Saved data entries
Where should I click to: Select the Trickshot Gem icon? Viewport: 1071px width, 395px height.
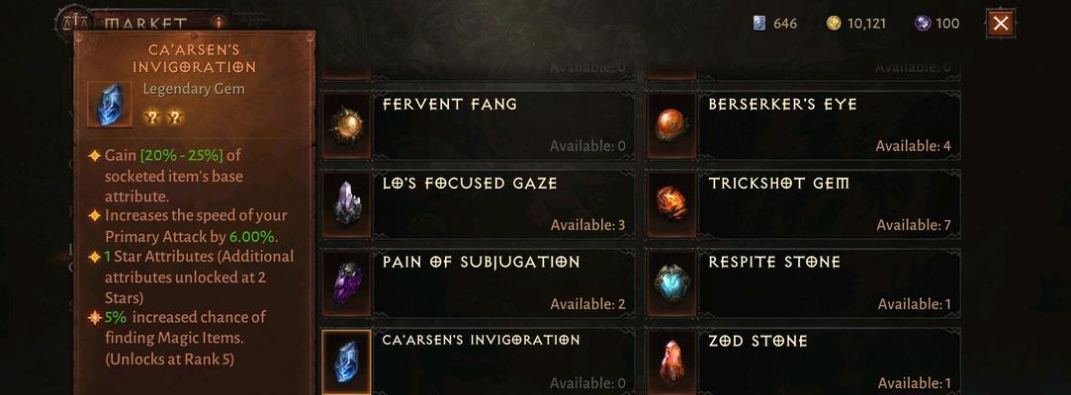coord(671,204)
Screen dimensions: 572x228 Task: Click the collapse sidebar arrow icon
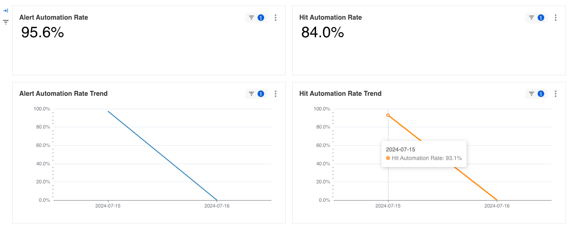(x=6, y=11)
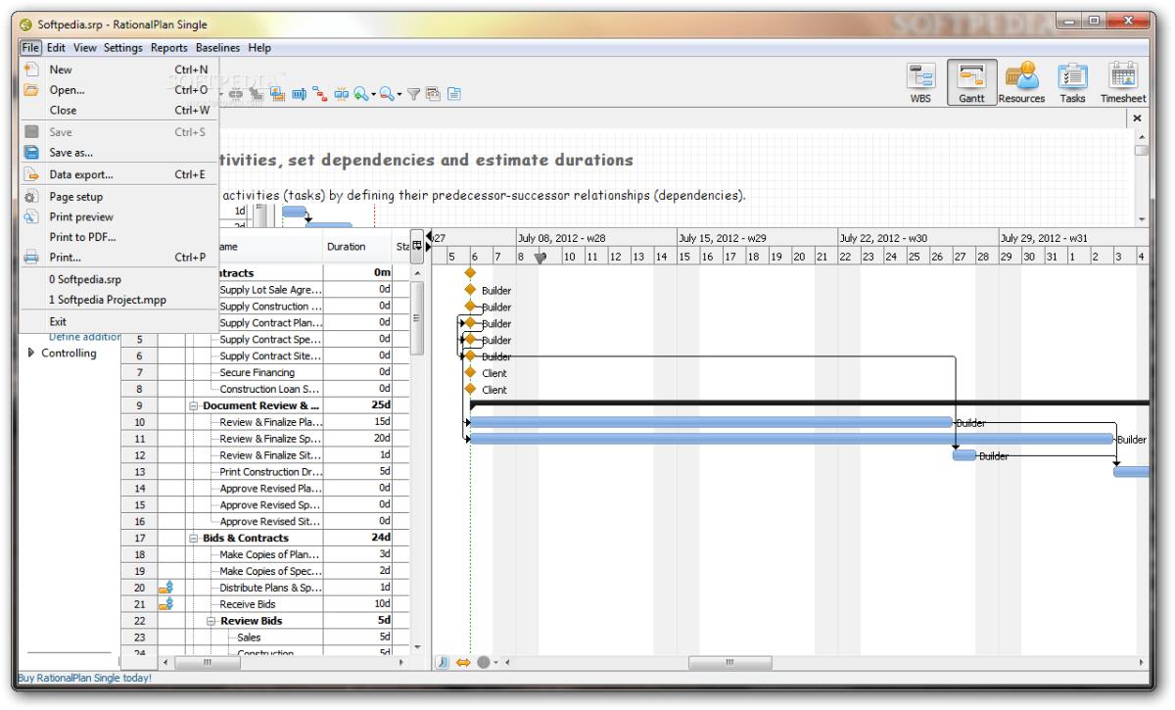This screenshot has height=710, width=1175.
Task: Click the orange fit-timeline arrows below the chart
Action: 463,661
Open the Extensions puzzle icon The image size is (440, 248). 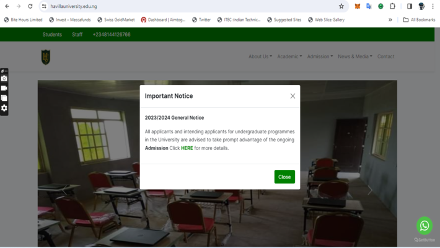(392, 6)
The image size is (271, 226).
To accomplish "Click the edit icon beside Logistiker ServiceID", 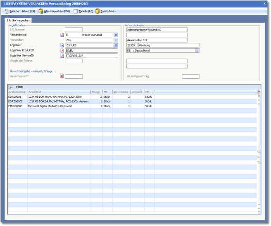I will pos(62,56).
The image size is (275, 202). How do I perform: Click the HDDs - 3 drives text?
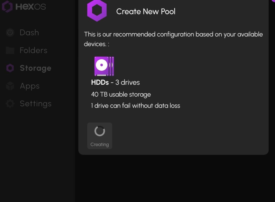coord(116,82)
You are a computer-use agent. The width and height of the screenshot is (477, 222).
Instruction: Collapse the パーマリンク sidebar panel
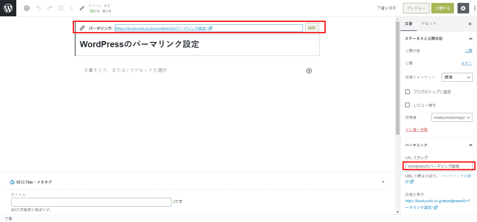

* **Aim**: Starting at the line that has "You are a computer-use" and continuing through the end of the records, rename "sidebar" to "navigation" and repeat those lines with nothing else altered. Leave the pictures out of your answer.

* **Answer**:
You are a computer-use agent. The width and height of the screenshot is (477, 222).
Instruction: Collapse the パーマリンク navigation panel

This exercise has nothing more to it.